CONSIGNE ÉCRITE A:
Indiquez si chacune des affirmations suivantes concorde avec le document source. Répondez par oui ou par non et citez mot pour mot le passage décisif.
(i) L’Allemagne est passée d’un régime de retraite en annuités à un régime en points en 1992.
(ii) Entre 1957 et 1992, la pension allemande était calculée sur le salaire des meilleures années de la carrière.
(iii) Depuis une loi de 2008, la valeur nominale du point est garantie.

DOCUMENT SOURCE:
..........
Pour compléter le large tour d'horizon effectué sur le dossier retraite et les réflexions les plus diverses qui circulent depuis des mois (pour ne pas dire plus), il est intéressant de jeter un regard très concret sur ce qui a pu se passer dans quelques pays européens souvent cités comme des « exemples ». Qu'en est-il vraiment ?

Transition vers un régime en points : l’exemple de l’Allemagne

L’Allemagne a transformé son régime de retraite en annuités en un régime en points en 1992 :

  • la formule de calcul de la pension de retraite appliquée entre 1957 et 1992 utilisait un taux d’annuité fixe à 1,5 % du salaire moyen de l’ensemble de la carrière (et non des meilleures ou des dernières années) et les droits accumulés et les pensions liquidées évoluaient comme les salaires bruts ;
  • en 1992, la formule de calcul de la pension a été modifiée pour prendre sa forme actuelle, sans que le montant des pensions soit modifié au moment de la transition (la valeur du point représente la part de pension mensuelle accordée pour une année de cotisation avec une rémunération égale au salaire moyen) mais la valeur du point est indexée sur les salaires nets depuis cette date.

Cette transition instantanée, qui ne nécessitait pas de dispositif particulier de reconnaissance des droits acquis dans l’ancien système, a été possible car le salaire de référence du régime en annuités correspondait au salaire moyen de l’ensemble de la carrière. Le régime en points allemand se différencie notamment des régimes complémentaires en points français, au sens où le nombre de points acquis au cours d’une période est calculé à partir des salaires perçus et non des cotisations versées.

Des réformes intervenues en 2001 et 2004 ont en outre fait évoluer la valeur du point de retraite allemand sur la base de l’évolution des salaires nets, corrigée par un mécanisme d’équilibre prenant en compte l’évolution du rapport démographique du régime (nombre de cotisants/nombre de retraités) : il était donc possible que les pensions évoluent négativement en cours de service. Toutefois, la formule n’a jamais été entièrement appliquée, même si la valeur du point a été gelée pendant trois ans entre 2004 et 2006. Une loi de 2008 garantit dorénavant la valeur nominale du point. Enfin, le pilotage du système allemand vise à garantir trois objectifs principaux : un montant minimum de réserves, un taux de remplacement minimum et un taux de cotisation maximum.
..........
Entrées enregistrées:
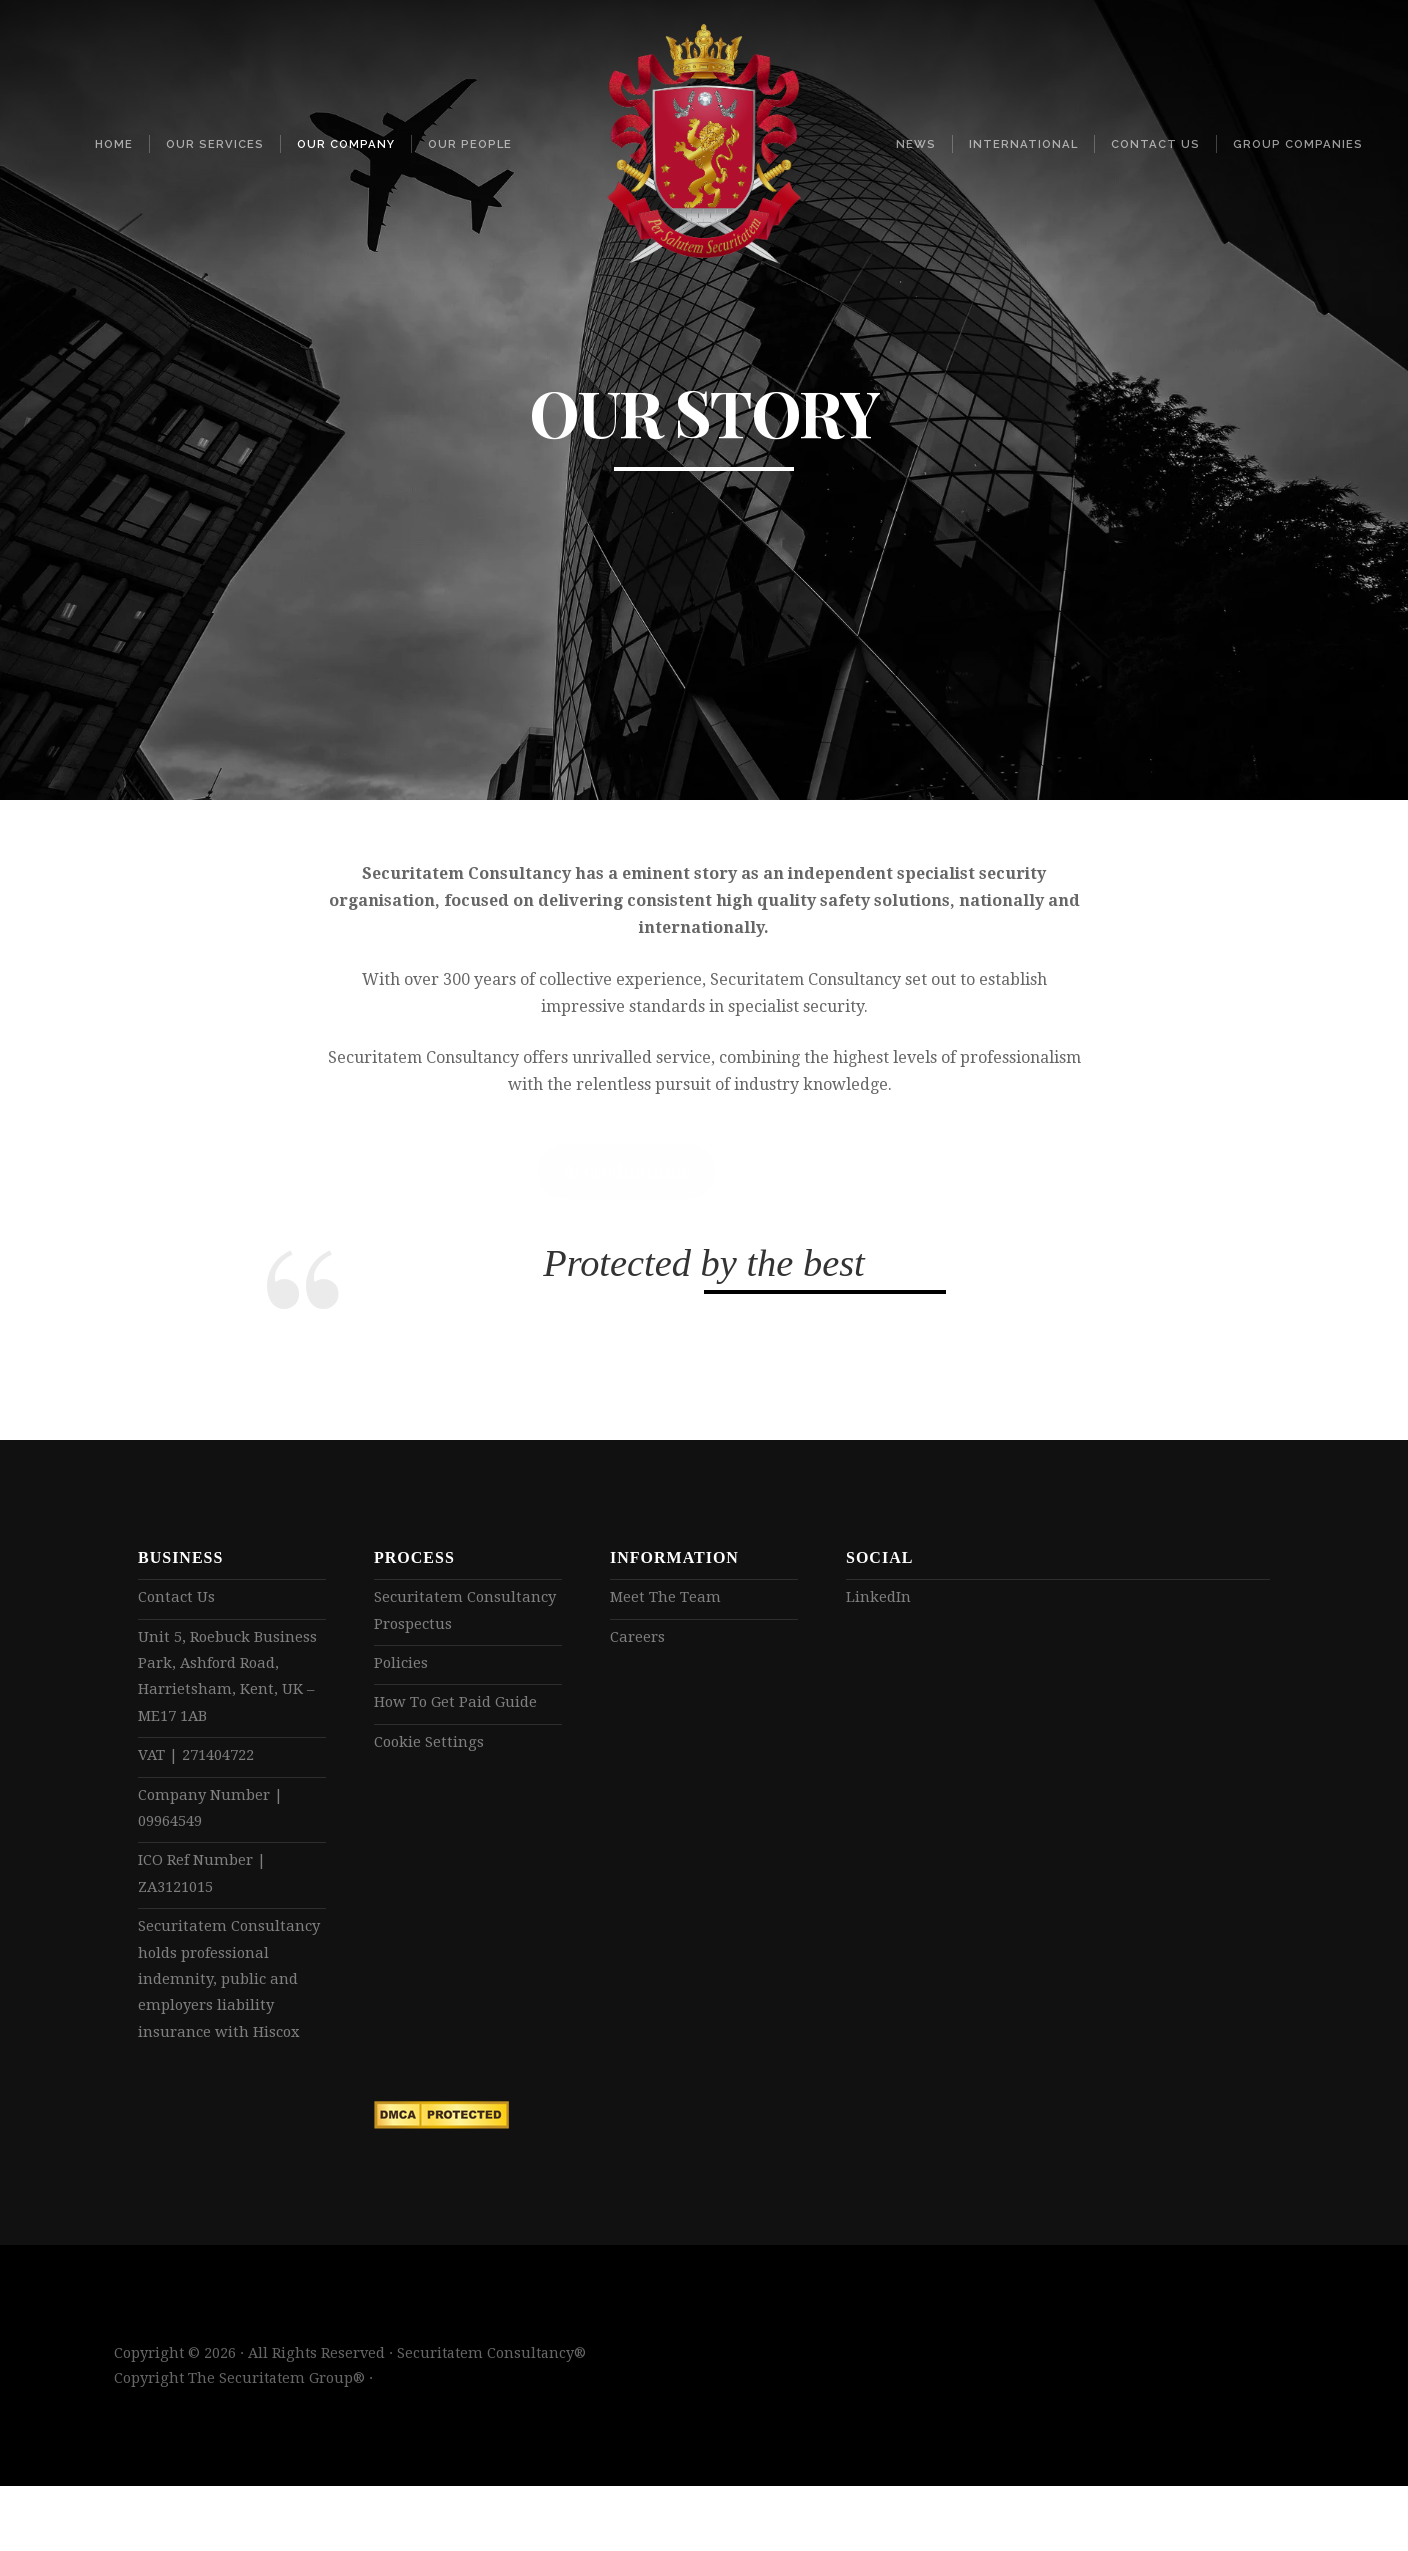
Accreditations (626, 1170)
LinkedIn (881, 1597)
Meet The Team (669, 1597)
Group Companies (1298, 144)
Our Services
..........
CONSIGNE ÉCRITE B:
Restituez les lignes des entrées enregistrées sous forme de tableau Markdown à deux colonnes, « Numéro » et « Ligne d’entrée », en omettant les lignes vides. Les images ne doivent pas figurer dans la réponse.

RÉSULTAT OBTENU A:
(i) Oui : « L’Allemagne a transformé son régime de retraite en annuités en un régime en points en 1992 ».
(ii) Non : « un taux d’annuité fixe à 1,5 % du salaire moyen de l’ensemble de la carrière (et non des meilleures ou des dernières années) ».
(iii) Oui : « Une loi de 2008 garantit dorénavant la valeur nominale du point. »

RÉSULTAT OBTENU B:
| Numéro | Ligne d’entrée |
|---|---|
| 1 | Accreditations (626, 1170) |
| 2 | LinkedIn (881, 1597) |
| 3 | Meet The Team (669, 1597) |
| 4 | Group Companies (1298, 144) |
| 5 | Our Services |